1.4, 5-(3-oxomorpholine)-N, Ν'-bis(2,3-hydroxypropyl)-2,4,6-triiodo-1,1-isophthalamide

7.4 g ( 0.009 mol) 5-(2-chloroethoxyacetyl)amino-N,N,-bis(2,3-hydroxypropyl)-2,4,6 triiodo-1, 3-benzene The dimethylformamide was suspended in 20 ml of water, heated to 8 (TC, 2N sodium hydroxide (0.009 mol) and 0.5 g of calcium hydroxide (0.006 mol) were added under heat preservation, and after the reaction was kept for 30 minutes, the reaction was terminated by TLC (TLC condition acetic acid). Ethyl ester: methanol = 2: 1, plus formic acid), cooled to room temperature, the reaction was terminated with glacial acetic acid, filtered, and the filtrate was passed through 732 type cation exchange resin and type 717 anion exchange resin, and washed with deionized water. The filtrate was evaporated to dryness under reduced pressure, and then evaporated to dryness, and then evaporated to dryness. The solvent was evaporated to remove the solvent. The obtained solid was recrystallized from methanol-isopropanol, and 6.2 g of a white solid obtained in vacuo at 50 ° C, yield 88 %. HPLC purity 99.2 %, column YMC AA12S05-2546WT, 250*4.6mml. D, S-5, area normalization method.

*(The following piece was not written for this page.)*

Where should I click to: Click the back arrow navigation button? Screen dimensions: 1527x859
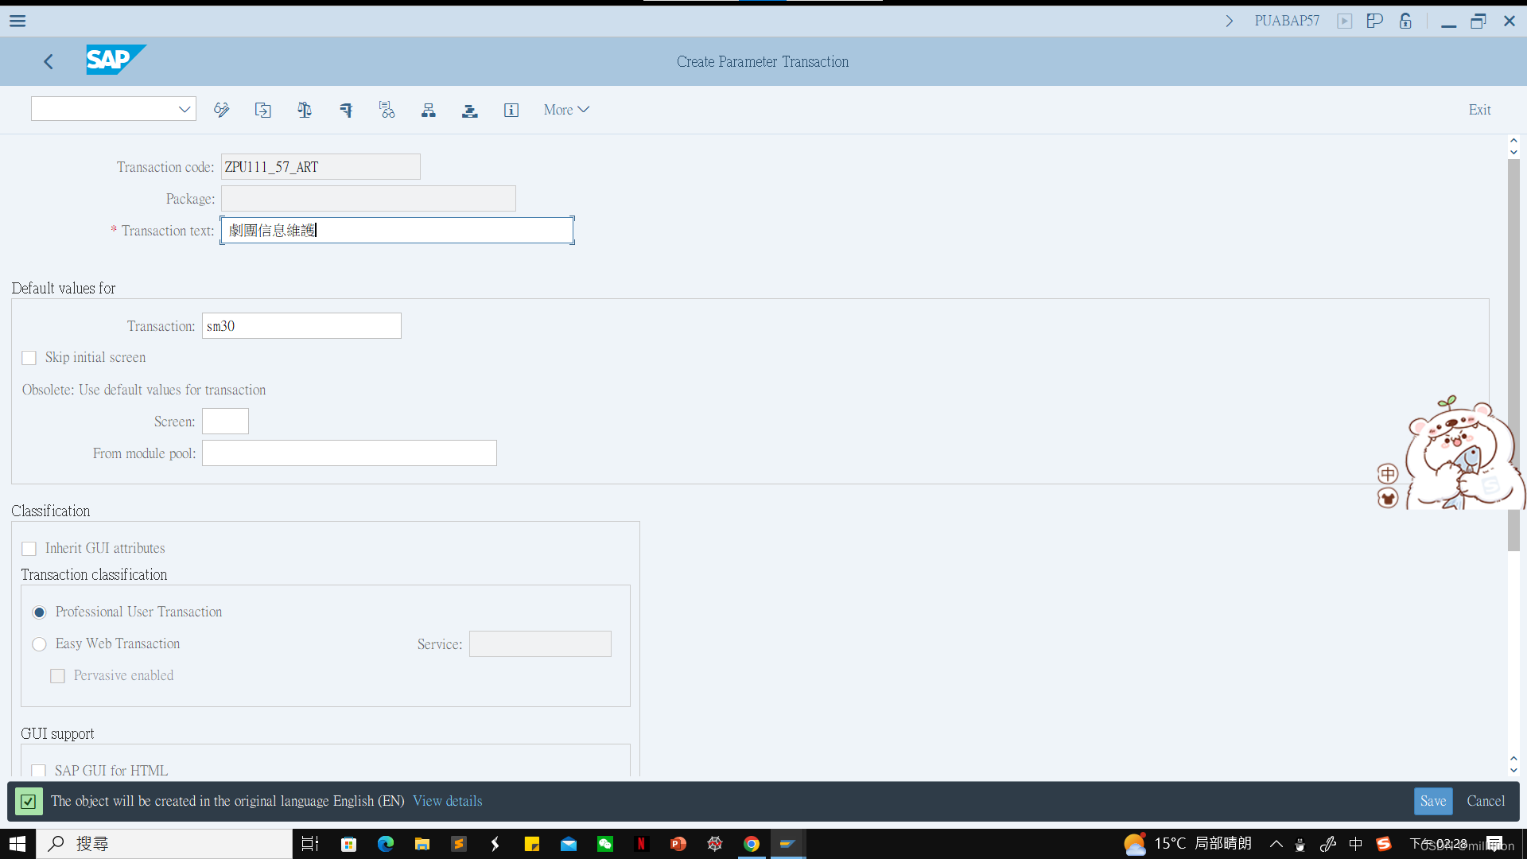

Example 2 5-(4-oxooxazoline-3-yl)-N,N,-bis(2,3-hydroxypropyl)-2,4,6-triiodo-1, 3- Preparation of phthalic acid amide

 2.1. Preparation of 5-amino-2,4,6-triiodo-1,3-isophthaloyl chloride

 Prepared by the method described in Step 1.1 of Example 1.

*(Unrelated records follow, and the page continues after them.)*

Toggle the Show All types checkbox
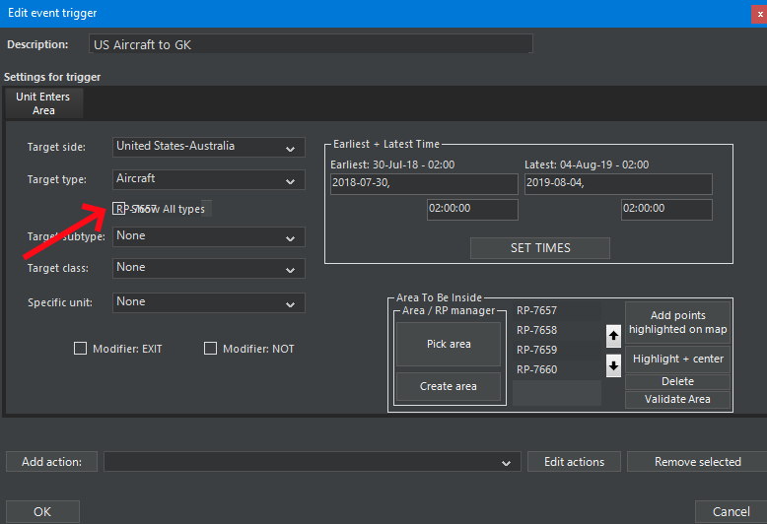This screenshot has width=767, height=524. [120, 209]
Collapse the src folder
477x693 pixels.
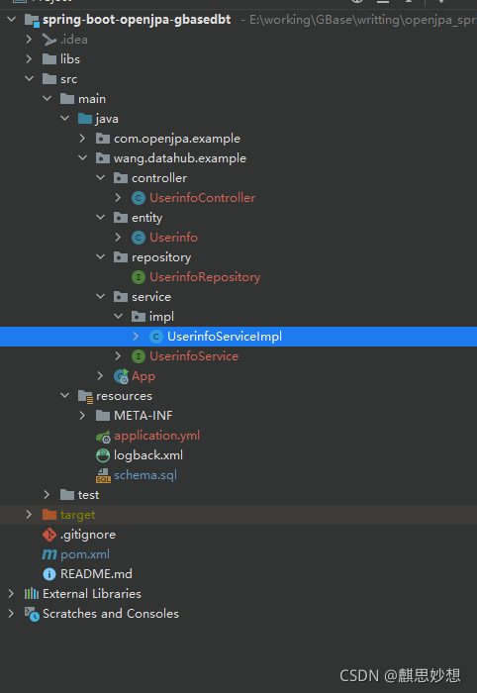(29, 78)
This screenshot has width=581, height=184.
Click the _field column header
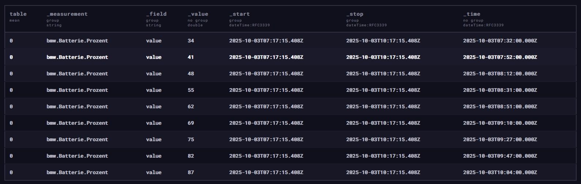tap(156, 14)
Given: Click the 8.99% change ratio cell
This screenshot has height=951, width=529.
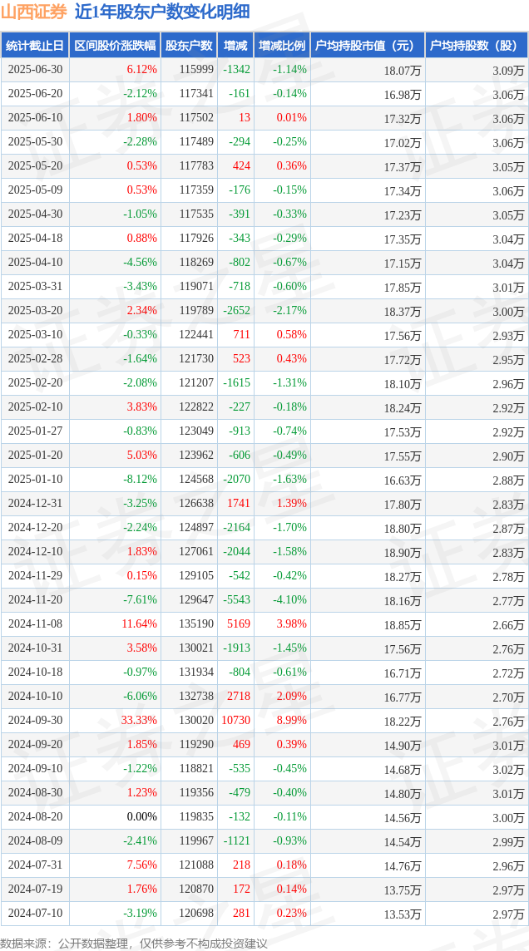Looking at the screenshot, I should point(282,721).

Preparation of 5-(2-chloromethoxyacetyl)amino- 2,4,6-triiodo-1,3-isophthaloyl chloride

In a 250 ml three-neck reaction flask, 14.1 g (0.0236 mol) of 5_amino-2, 4,6-triiodo_1, 3_isophthaloyl chloride, 2-chloromethoxyacetic acid 40 ml, and quinoline 0.2 ml were added. The temperature was raised to 60 ° C, and 6 ml (0.073 mol) of thionyl chloride was added dropwise under the heat preservation condition. After the dropwise addition, the reaction was stirred at 65 to 80 ° C for 3 hours (TLC monitoring reaction, condition PE: EA=2: 1 ) The reaction is over. After cooling to room temperature, 120 ml of ice water was added to crystallize and filtered, and the filter cake was washed with 30 ml of water, and dried under vacuum at 50 ° C to obtain 15.2 g of a white solid, yield 92%. HPLC purity 96.7%, column YMC AA12S05-1546WT, 150*4.6 mml. D, S-5,, area normalization method.

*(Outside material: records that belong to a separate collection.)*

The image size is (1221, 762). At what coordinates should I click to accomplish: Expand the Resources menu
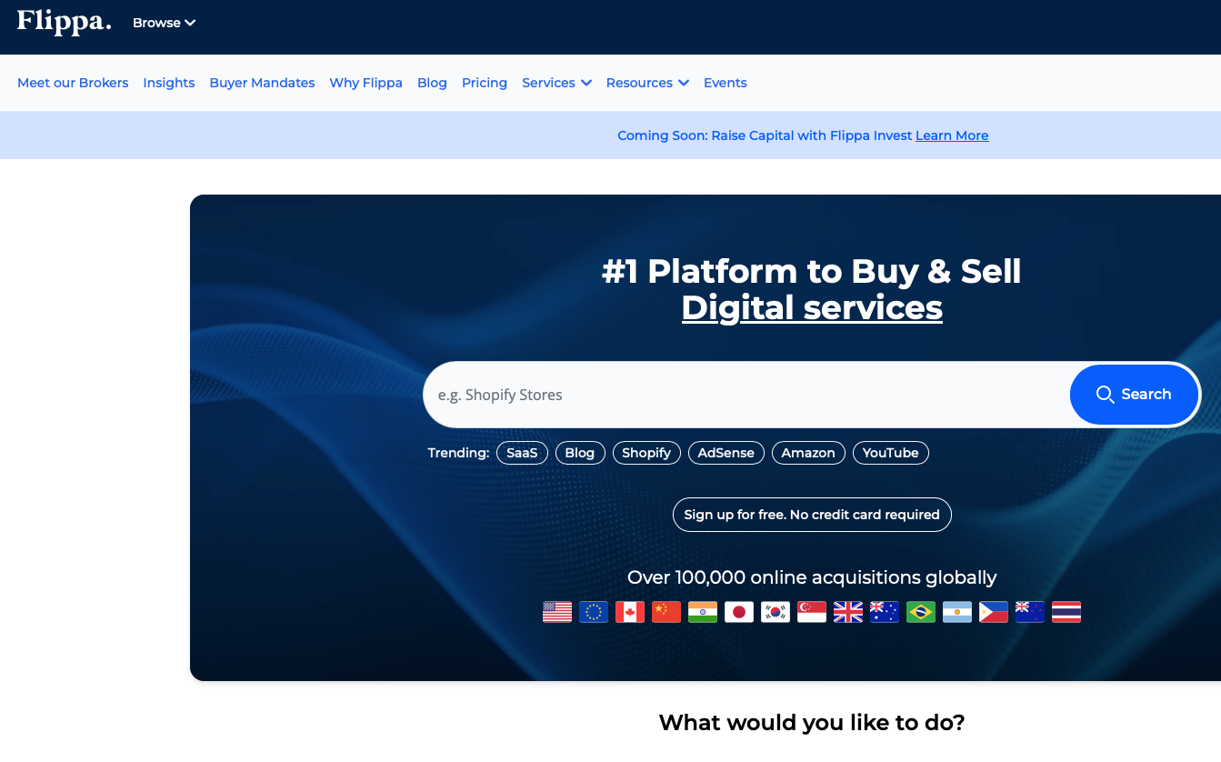tap(647, 83)
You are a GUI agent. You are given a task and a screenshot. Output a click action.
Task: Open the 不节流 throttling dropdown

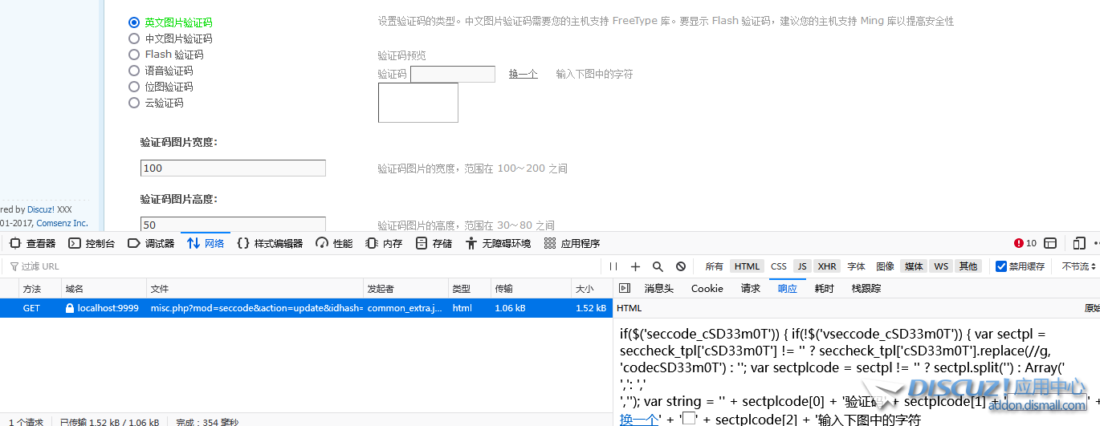[1078, 266]
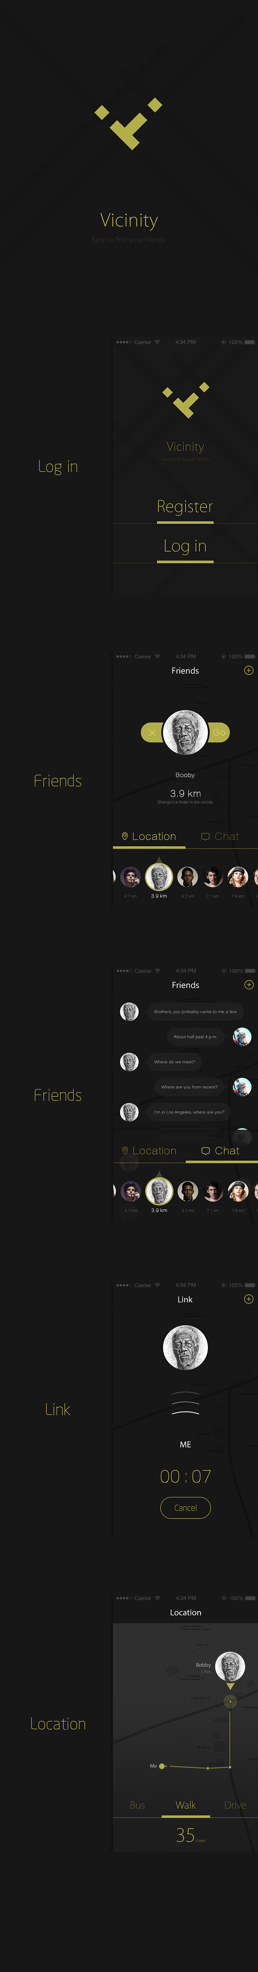This screenshot has width=258, height=1972.
Task: Click the Me location dot on the map
Action: coord(162,1766)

2.3, 5-(2-chloromethoxyacetyl)amino-N, Ν'-bis(2,3-hydroxypropyl)_2, 4,6-triiodo-1,3-isophthalamide preparation

In the reaction flask, add 5-(2-chloromethoxyacetyl)amino-2,4,6-triiodo-1,3-isophthaloyl chloride (0.0230 mol), 30 ml of DMF, and then add 4.6 g. (0.0434 mol) anhydrous sodium carbonate.

 Cool to below 0 °C, add 15g (0.165mol) of 3-amino-1,2-propanediol dissolved in DMF (m/m=l:2), add dropwise, keep warm at 0 °C After 1 hour, the bath was removed, reacted at room temperature for 24 hours, and the reaction was monitored by TLC (developing solvent condition EA: MeOH = 2:1) to the end.

 After filtration, the filter cake was washed with 30 ml of DMF, and the filtrate was combined, and 30 ml of water was added thereto, and then 150 ml of ethyl acetate was added thereto, the solution became cloudy, and the solid was precipitated by stirring.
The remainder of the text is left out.